Minggu, 03 Januari 2016

Resep Membuat Nasi Goreng Spesial Mudah

Resep Membuat Nasi Goreng Spesial Mudah


Bahan yang anda siapkan

  • 2 piring nasi putih
  • 2 sendok makan minyak goreng
  • 2 buah cabai rawit potong serong
  • 1 butir telur
  • Garam
  • 2 siung bawang putih
  • Saos tomat secukupnya
  • Daun bawang 1 batang
  • Merica secukupnya atau sesuai selera
  • 3 siung bawang merah
  • Pelengkap: Ayam, Udang, Tomat, acar, potongan cabai, kerupuk

Cara membuat nasi goreng
  1. Panaskan minya goreng yang dituang kedalam wajan
  2. Masukkan minya wijen, cabai, bawang merah, bawang putih yang sudah dihaluskan hingga bau harum
  3. Masukkan bahan campuran seperti udang, ayam, sosis ataupun lainnya.
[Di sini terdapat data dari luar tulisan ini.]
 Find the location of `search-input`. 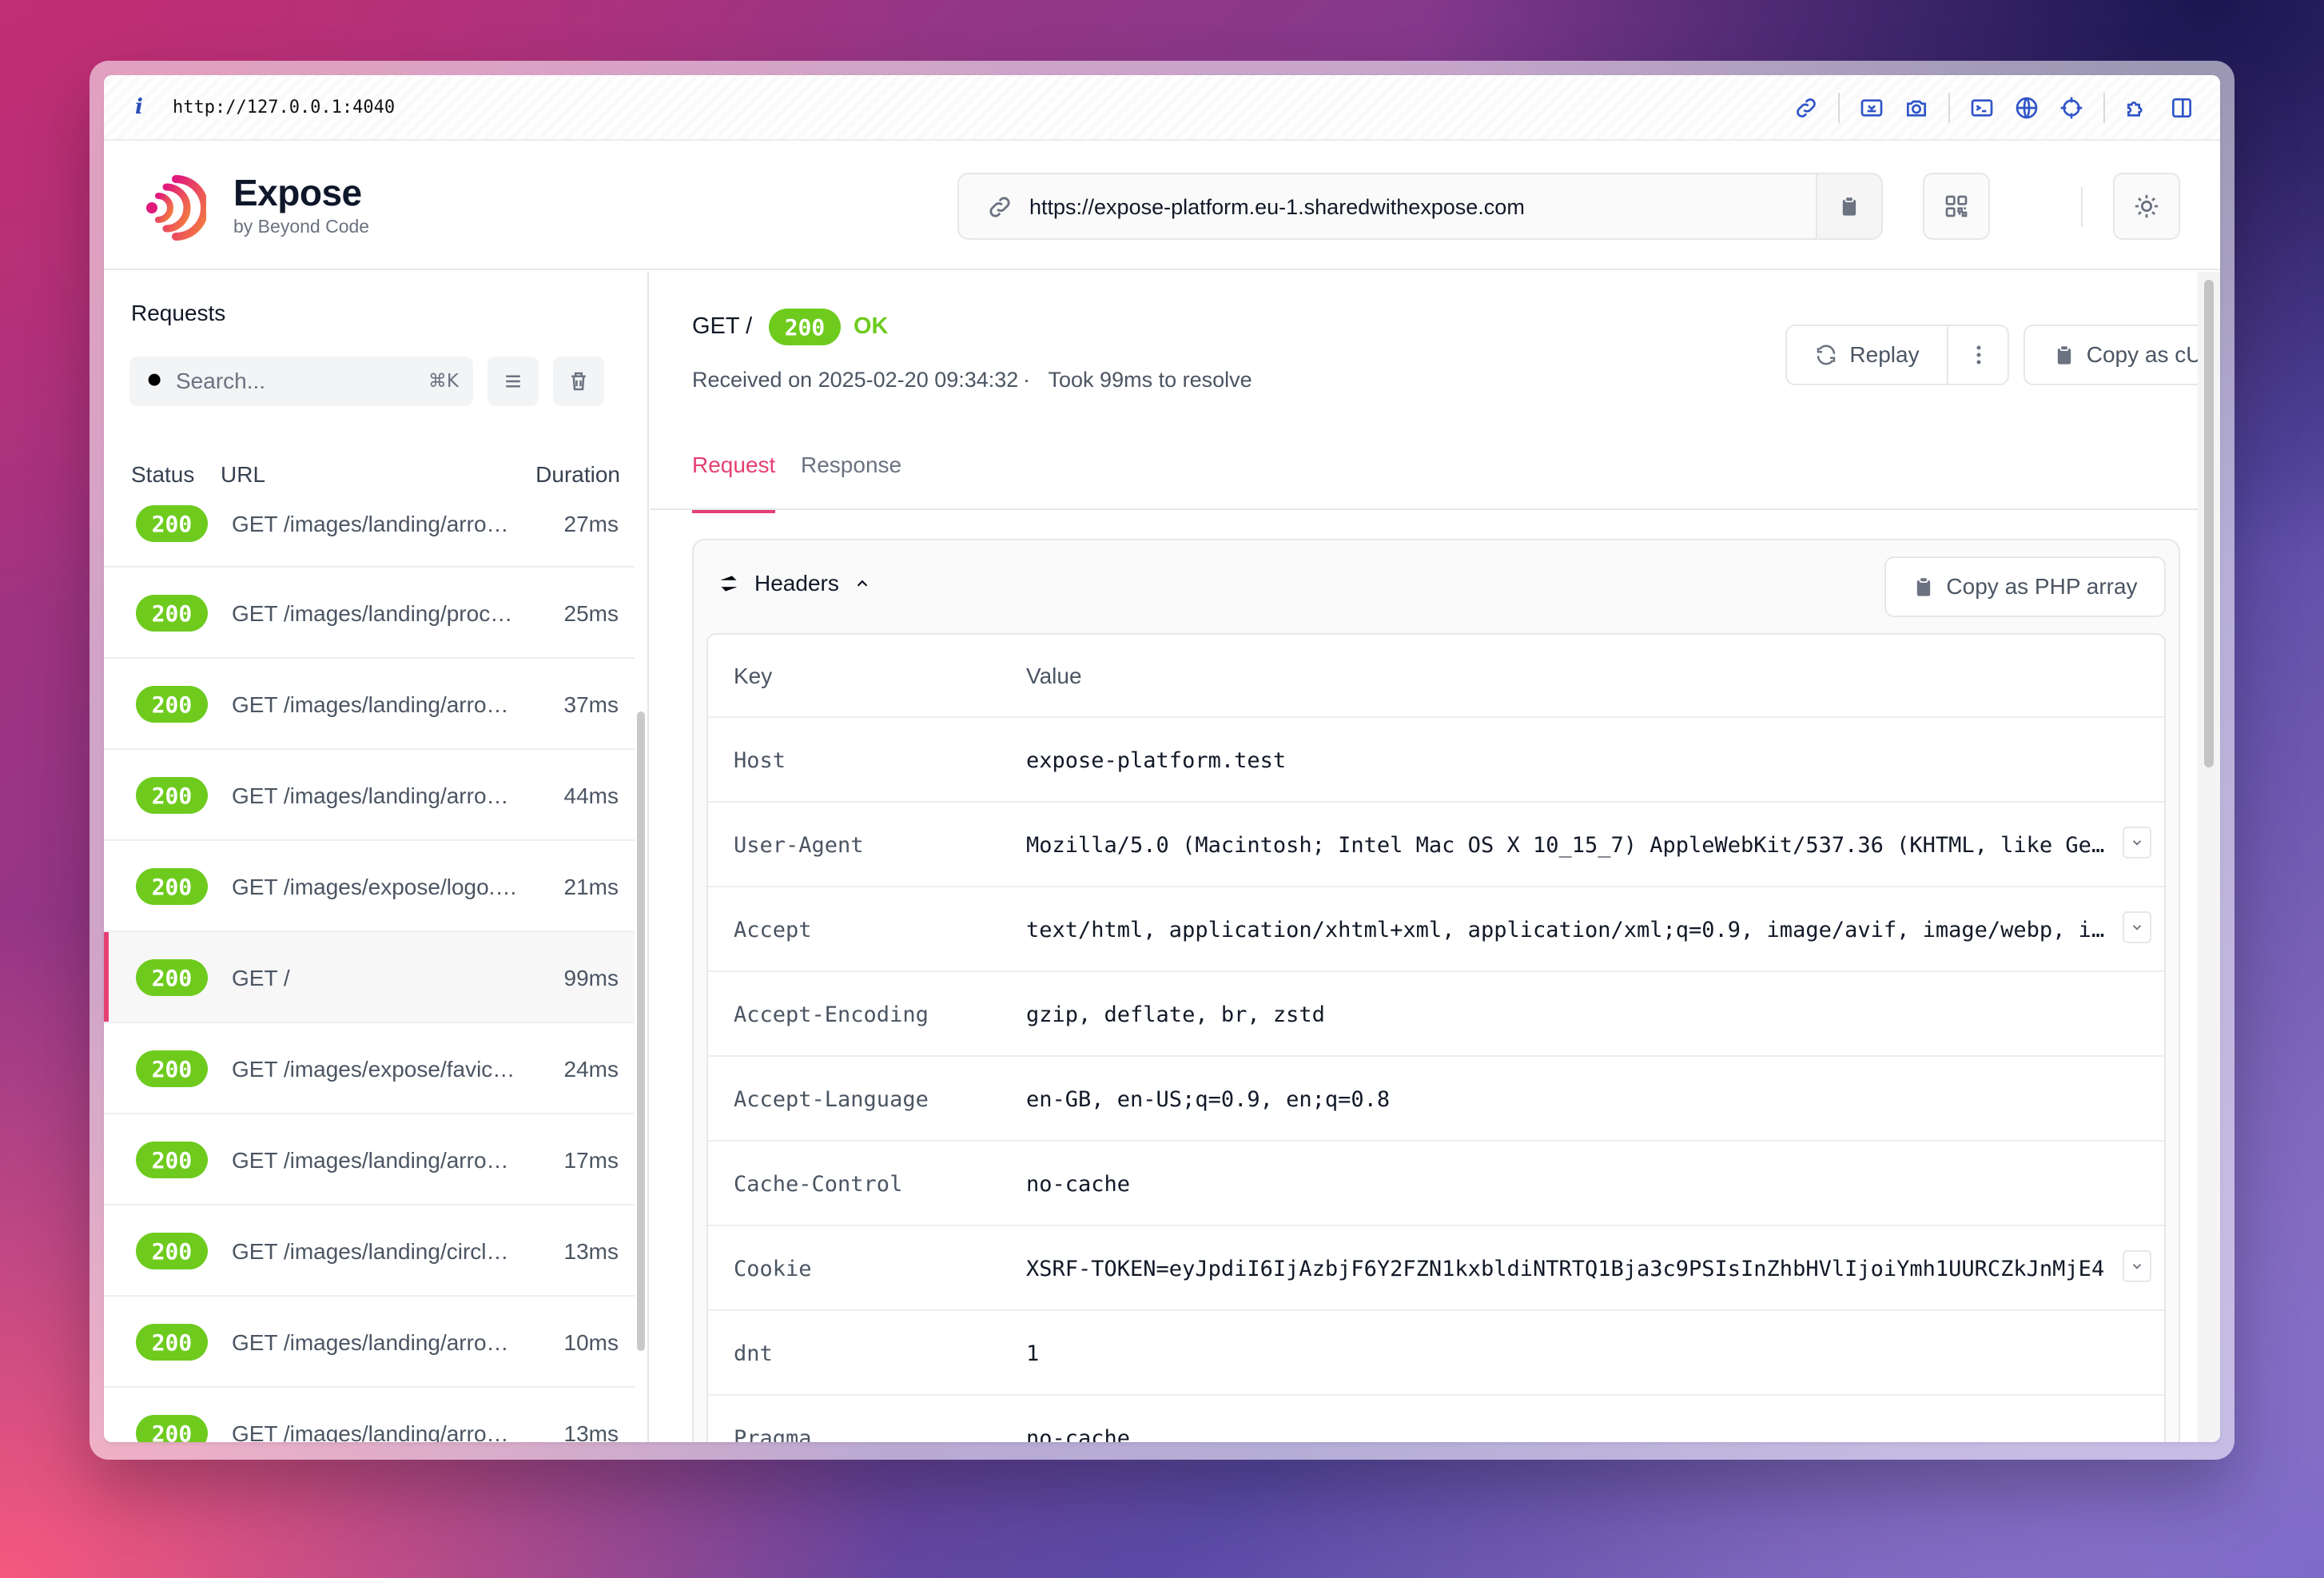

search-input is located at coordinates (300, 382).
Aduk hingga merata dan matang
  4. Masukkan telur, kemudian orak-arik telurnya. Masukkan nasi putih aduk hingga rata dengan semua bahan diatas.
  5. Tambahkan saus tomat, merica dan garam. Sambil aduk rata, kemudian angkat dan sekarang sudah siap untuk disajikan

Dari yang tertulis resep nasi goreng special paling mudah tersebut hanya bisa dihidangkan untuk dua porsi saja. Jika ingin dalam porsi yang banyak sobat bisa menambahkan sendiri dari kelipatan takaran yang sudah disebutkan.